Marco Aurélio, sabedoria, virtude e o Todo

"Reverencia o poder superior no universo, que tudo utiliza e rege todas as coisas. Outrossim, reverencia o poder superior em ti, que é semelhante àquele outro poder. Em ti também, ele tudo utiliza e governa tua vida."

MARCO AURÉLIO, Meditações, Livro V, 21

A sabedoria nas tradições espirituais consiste na identificação do sábio com o princípio (ἀρχή) mais alto da realidade. Quanto mais o homem assemelha-se ao princípio, mais ele é sábio. O imperador romano Marco Aurélio (121-180 D.C.), no livro VIII das suas "Meditações", seguindo nessa direção, afirma que a natureza do Todo converte aos seus propósitos quaisquer obstáculos ou resistências, e que também o ser racional pode converter toda e qualquer situação em matéria para fazer avançar seus objetivos. 

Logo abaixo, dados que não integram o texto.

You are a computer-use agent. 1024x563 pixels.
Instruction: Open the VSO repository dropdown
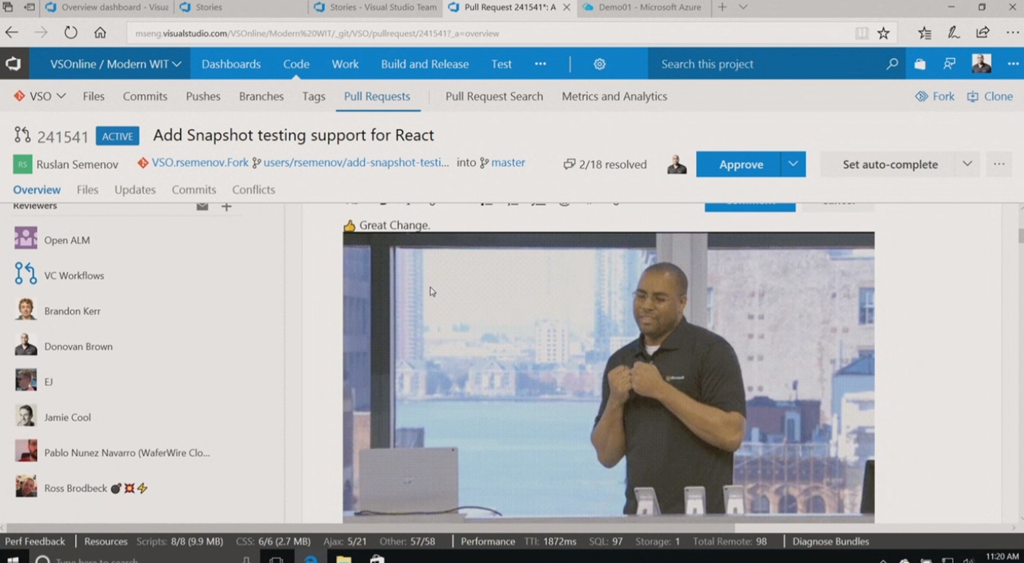coord(40,97)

"Assim como a natureza do Todo é a fonte de todas as outras faculdades de todo ser racional, ela concedeu-nos também esse mesmo poder. Semelhante à natureza, que converte aos seus propósitos o que é obstrutivo ou contrário, alocando-o no esquema geral das coisas e tornando-o parte de si mesma, o ser racional também pode transformar o obstáculo em material para seu próprio uso, e utilizá-lo para avançar seus objetivos, quaisquer que eles sejam." (VII, 35)

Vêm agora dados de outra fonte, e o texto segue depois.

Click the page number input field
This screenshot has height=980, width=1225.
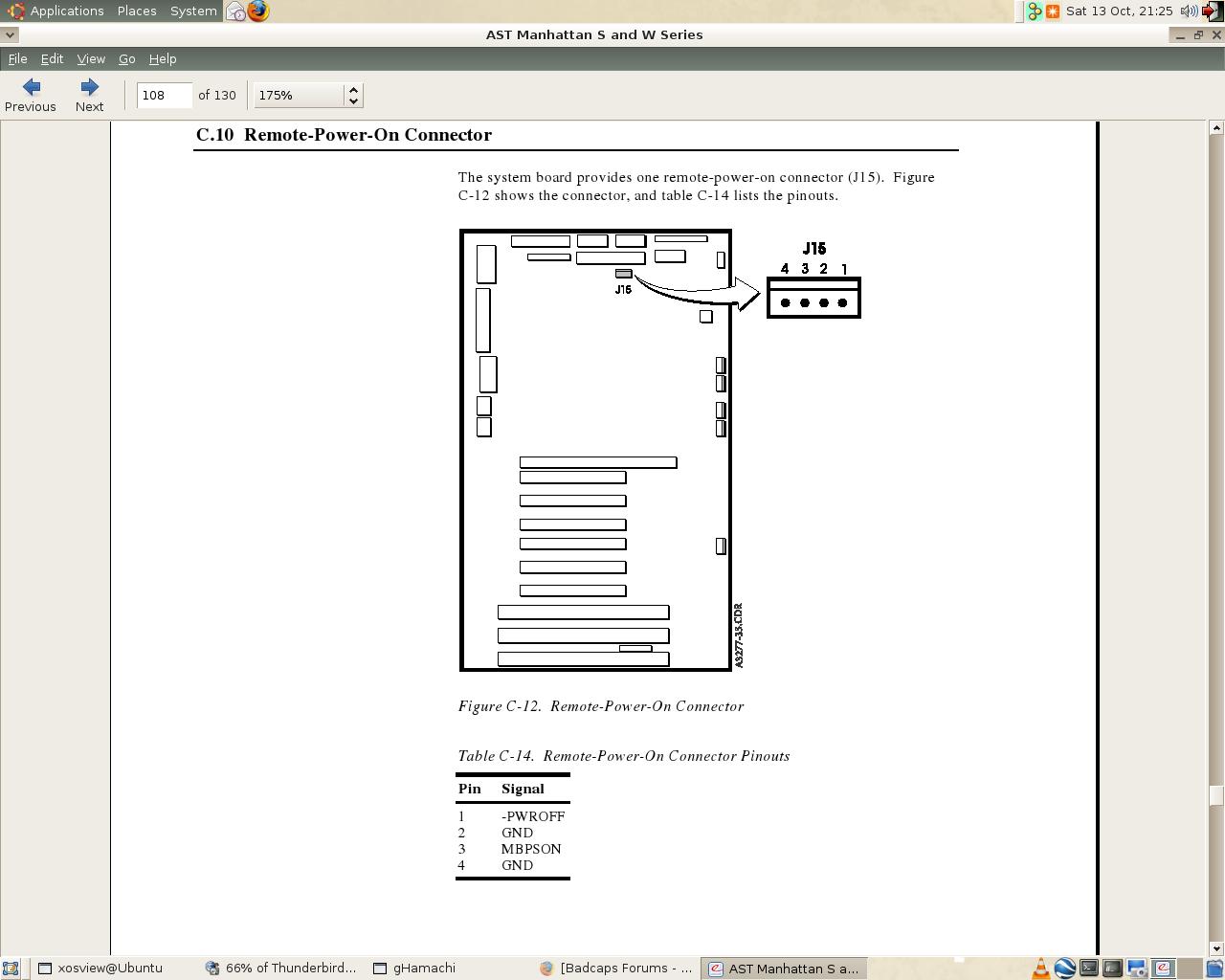164,96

Nessa passagem, Marco Aurélio resume um aspecto fundamental de sua filosofia: a semelhança entre o Todo enquanto princípio último e pervasivo de todas as coisas e a parte mais alta da natureza humana, o hegemonikon (ἡγεμονικόν), princípio diretor de origem divina capaz de converter tudo aquilo que aparentemente lhe é contrário em algo favorável. Aquilo que, à primeira vista, pareceria uma obstrução ao, por assim dizer, "plano" do Todo, na verdade não se constitui em impedimento para o exercício de sua providência. 

Tema comum na filosofia helenística, a providência (προνοια, providentia) é a ideia segundo a qual a ordem do Cosmos é dada pelo Todo, e que as suas partes, na verdade, adequam-se a esse "plano" desempenhando os papéis que receberam dentro desse esquema geral das coisas. Então, há um princípio ordenador no âmago do Cosmos que determina a cada coisa o seu lugar. Os entes se encontram nessa ordem como partes que estão organizadas e unificadas para a realização do Todo.

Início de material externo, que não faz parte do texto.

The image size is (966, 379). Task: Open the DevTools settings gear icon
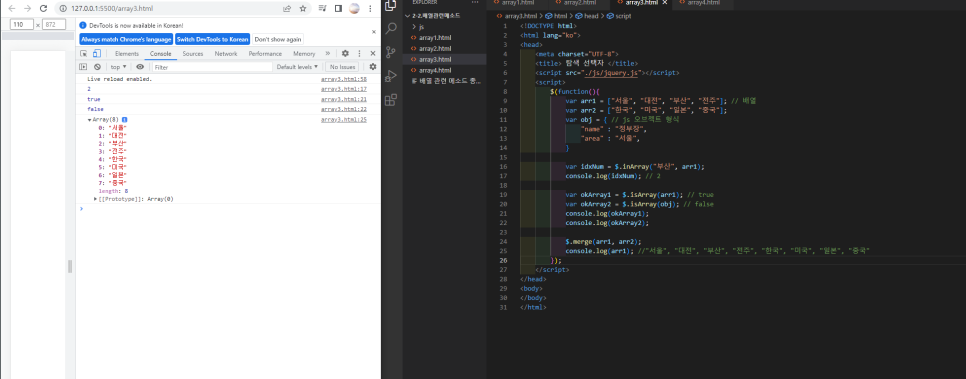(x=346, y=54)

O ser racional possui igual capacidade, não no nível macrocósmico, mas no nível microcósmico da ordenação ético filosófica de sua vida interior. Em outra passagem das Meditações, no livro VII, tratando do uso sábio das contingências, o imperador adverte que "a ação é importante, a circunstância é indiferente". Não importa o que aconteça ao homem, ele sempre tem à sua disposição a capacidade de tirar das situações o único e verdadeiro bem que está sob seu alcance: o bem moral

O homem pode aproveitar qualquer circunstância para ser virtuoso. Isto é, todas situações da vida, mesmo aquelas que aparentemente são contrárias à sua vontade, às suas inclinações ou prejudiciais ao seu corpo podem ser convertidas em algo que realiza a natureza humana enquanto ser racional. O único bem é o bem moral, o único mal é o mal moral. Sempre é possível viver as circunstâncias de forma virtuosa, e nisso está o bem. 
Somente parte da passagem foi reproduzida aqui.